Der CDU-Haushälter Christian Haase lehnt weitere Entlastungen bei der Einkommensteuer ab. Er warnt vor Risiken für den Haushalt und hält die bisher geplante Reform für unzureichend. Finanzpolitiker der Union fordern indes eine Nachschärfung.

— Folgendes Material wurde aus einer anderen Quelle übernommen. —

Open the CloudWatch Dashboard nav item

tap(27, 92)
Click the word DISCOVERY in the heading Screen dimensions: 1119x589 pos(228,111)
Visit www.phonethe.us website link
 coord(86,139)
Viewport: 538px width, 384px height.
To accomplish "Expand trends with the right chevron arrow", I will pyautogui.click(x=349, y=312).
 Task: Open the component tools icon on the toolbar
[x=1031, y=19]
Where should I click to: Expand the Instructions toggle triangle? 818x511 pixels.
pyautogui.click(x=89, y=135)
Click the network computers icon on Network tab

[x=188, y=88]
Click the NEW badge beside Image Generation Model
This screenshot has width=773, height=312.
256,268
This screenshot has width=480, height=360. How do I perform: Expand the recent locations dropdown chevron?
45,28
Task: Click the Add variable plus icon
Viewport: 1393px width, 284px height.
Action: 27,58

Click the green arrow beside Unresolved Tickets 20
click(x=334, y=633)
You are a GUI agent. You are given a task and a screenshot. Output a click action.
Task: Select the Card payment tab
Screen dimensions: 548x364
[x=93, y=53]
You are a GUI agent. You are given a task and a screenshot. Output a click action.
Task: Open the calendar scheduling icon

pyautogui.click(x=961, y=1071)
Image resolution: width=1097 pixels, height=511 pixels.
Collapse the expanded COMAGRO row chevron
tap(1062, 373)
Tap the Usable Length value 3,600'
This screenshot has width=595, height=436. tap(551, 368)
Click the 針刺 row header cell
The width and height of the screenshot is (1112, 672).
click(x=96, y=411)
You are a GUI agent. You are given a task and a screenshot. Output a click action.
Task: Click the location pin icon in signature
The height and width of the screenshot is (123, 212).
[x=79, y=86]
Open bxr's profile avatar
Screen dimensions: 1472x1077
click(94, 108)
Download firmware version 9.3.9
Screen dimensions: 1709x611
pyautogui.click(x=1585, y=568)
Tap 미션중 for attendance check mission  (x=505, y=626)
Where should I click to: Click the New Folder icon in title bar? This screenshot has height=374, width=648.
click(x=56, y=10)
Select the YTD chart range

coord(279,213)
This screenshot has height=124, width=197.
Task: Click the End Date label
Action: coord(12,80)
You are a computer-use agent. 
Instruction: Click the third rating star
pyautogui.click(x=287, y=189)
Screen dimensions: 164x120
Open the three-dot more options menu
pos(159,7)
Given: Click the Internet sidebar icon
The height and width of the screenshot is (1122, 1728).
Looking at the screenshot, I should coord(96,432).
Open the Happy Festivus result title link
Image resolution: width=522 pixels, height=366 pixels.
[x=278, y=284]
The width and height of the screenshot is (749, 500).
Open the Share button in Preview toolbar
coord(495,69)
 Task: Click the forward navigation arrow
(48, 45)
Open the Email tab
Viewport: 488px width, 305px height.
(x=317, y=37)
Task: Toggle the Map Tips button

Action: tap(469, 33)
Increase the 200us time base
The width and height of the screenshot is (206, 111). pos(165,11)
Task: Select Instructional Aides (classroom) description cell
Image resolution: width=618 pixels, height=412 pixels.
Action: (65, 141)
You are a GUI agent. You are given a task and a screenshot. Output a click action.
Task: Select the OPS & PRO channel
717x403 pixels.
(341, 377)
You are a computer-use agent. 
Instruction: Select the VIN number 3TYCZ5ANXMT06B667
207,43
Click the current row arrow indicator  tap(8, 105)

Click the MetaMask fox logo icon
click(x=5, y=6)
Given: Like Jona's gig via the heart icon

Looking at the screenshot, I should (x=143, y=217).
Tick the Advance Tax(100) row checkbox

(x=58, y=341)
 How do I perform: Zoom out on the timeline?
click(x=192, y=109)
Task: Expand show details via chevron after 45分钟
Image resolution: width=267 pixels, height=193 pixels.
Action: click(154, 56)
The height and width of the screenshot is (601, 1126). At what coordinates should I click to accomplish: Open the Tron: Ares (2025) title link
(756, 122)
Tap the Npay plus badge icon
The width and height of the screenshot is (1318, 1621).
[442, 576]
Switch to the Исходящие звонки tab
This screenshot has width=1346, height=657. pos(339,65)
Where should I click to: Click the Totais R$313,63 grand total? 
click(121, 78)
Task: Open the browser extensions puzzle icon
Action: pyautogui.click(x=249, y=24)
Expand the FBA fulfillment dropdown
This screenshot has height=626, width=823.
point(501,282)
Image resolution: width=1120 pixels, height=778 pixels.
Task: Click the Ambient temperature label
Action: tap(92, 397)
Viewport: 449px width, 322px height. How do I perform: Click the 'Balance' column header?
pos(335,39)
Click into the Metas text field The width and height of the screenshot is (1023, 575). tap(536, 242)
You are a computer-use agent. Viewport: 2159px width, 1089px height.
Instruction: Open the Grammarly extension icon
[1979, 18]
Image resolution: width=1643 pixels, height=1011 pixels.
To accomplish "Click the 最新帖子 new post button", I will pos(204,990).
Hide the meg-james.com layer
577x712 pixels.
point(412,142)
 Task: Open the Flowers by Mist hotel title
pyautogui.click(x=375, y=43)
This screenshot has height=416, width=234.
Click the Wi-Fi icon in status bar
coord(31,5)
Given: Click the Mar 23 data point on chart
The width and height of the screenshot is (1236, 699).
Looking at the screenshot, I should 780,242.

Konsolidierungspfad statt Steuererleichterungen
Der Chefhaushälter der Union, Christian Haase (CDU), sieht den Vorstoß zu mehr Entlastungen bei der Einkommensteuer kritisch. "Wir müssen den begonnenen Pfad der Konsolidierung weitergehen", sagte Haase dem "Spiegel". "Die Gegenfinanzierung zur Kompensation der kalten Progression ist sehr schwer zu erzielen. Deshalb würde ich sie nicht in Aussicht stellen."
Haushaltslage und Forderungen der Union
Hintergrund ist die schwierige Lage im Haushalt der kommenden Jahre. Die schwarz-rote Koalition hatte schon vor der Sommerpause um Einsparungen durch die Streichung von Subventionen und Steuervergünstigungen gerungen. Im Juli einigte sich der Koalitionsausschuss auf eine Entlastung von 10 Milliarden Euro bis 2028.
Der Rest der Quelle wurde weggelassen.